Dual luciferase reporter assay
TCF4/LEF reporter plasmids (pTOP-Luc) were transfected into cells by Lipofectamine 2000. After 12 h, the cells were digested and inoculated in the 24-well plates. After 24 h, the cells were lysed and the luciferase activity was detected according to the instructions of the luciferase reporter detection kit (NEB Cor.). Luciferase reporter genes of HCP5 Mut and ZEB1 Mut containing mutation sequence at the binding site of microRNA-139-5p were constructed. The above plasmids and reporter gene vectors were synthesized by Shanghai Sango Corporation (China). Next, microRNA-139-5p mimics were transfected into CRC cells that were transfected HCP5 Wt, HCP5 Mut, ZEB1 Wt, ZEB1 Mut or psiCHECK2, respectively. After 6 h transfection, the luciferase reporter gene assay (Promega, USA) of lysed cells was detected, and Renilla Luciferase Reporter was as internal reference.
Statistical analysis
GraphPad Prism (GraphPad Software, Inc., USA) was used for statistical analysis. All data are presented as the mean ± SD. Comparison between groups was performed by one-way ANOVA followed by student’s t-test. Differences in the survival curve were evaluated using a log-rank test and drawn using Kaplan-Meier method. P < 0.05 were considered as statistically significant difference.
Results
Expression of lncRNA HCP5 and miR-139-5p in CRC tissues and cells
The expression level of HCP5 in CRC tissues was obviously higher compared to para-carcinoma tissues (P < 0.05). However, the expression level of miR-139-5p decreased in CRC tissues compared to para-carcinoma tissues (P < 0.05, Figure 1A).

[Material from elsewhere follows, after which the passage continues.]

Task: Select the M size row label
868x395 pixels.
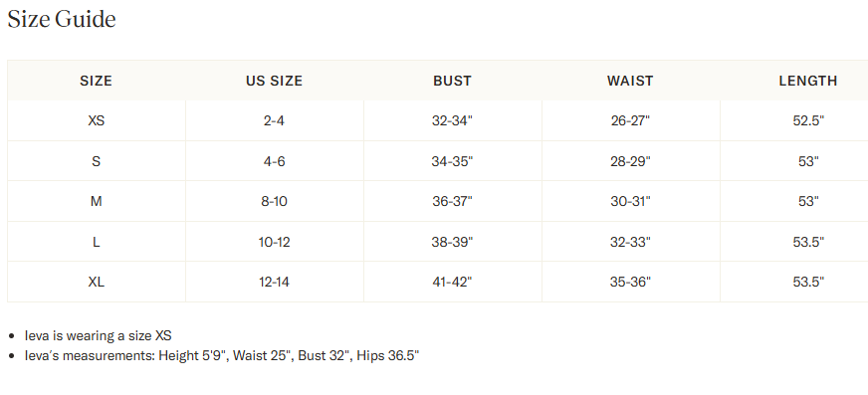Action: pos(97,201)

Moreover, overexpression HCP5 was found in CRC cell lines (GEO, HCT116, LOVO and SW620) compared to normal colon cell line (CCD-18CO) (P < 0.05). However, miR-139-5p expression levels in CRC cell lines were obviously lower compared to CCD-18Co cells (P < 0.05, Figure 1B). Spearman’s correlation analysis suggested a significant negative correlation between HCP5 and miR-139-5p in CRC tissues (r = -0.765, P < 0.05, Figure 1C).
Figure 1.
The expression levels of lncRNA HCP5 and miR-139-5p in colorectal cancer (CRC) tissues and cell lines. A: LncRNA HCP5 and miR-139-5p expressions were compared between CRC tissues and adjacent normal tissues. *P < 0.05 vs adjacent normal tissues. B: LncRNA HCP5 and miR-139-5p expression were compared among CRC cells. *P < 0.05 vs HCP5 expression in CCD-18Co cell line; #P < 0.05 vs miR-139-5p expression in CCD-18CO cell line. C: LncRNA HCP5 expression was negatively correlated with miR-139-5p expression within CRC tissues. D: The Kaplan-Meier analysis of correlation between the level of LncRNA HCP5 and miR-139-5p with OS.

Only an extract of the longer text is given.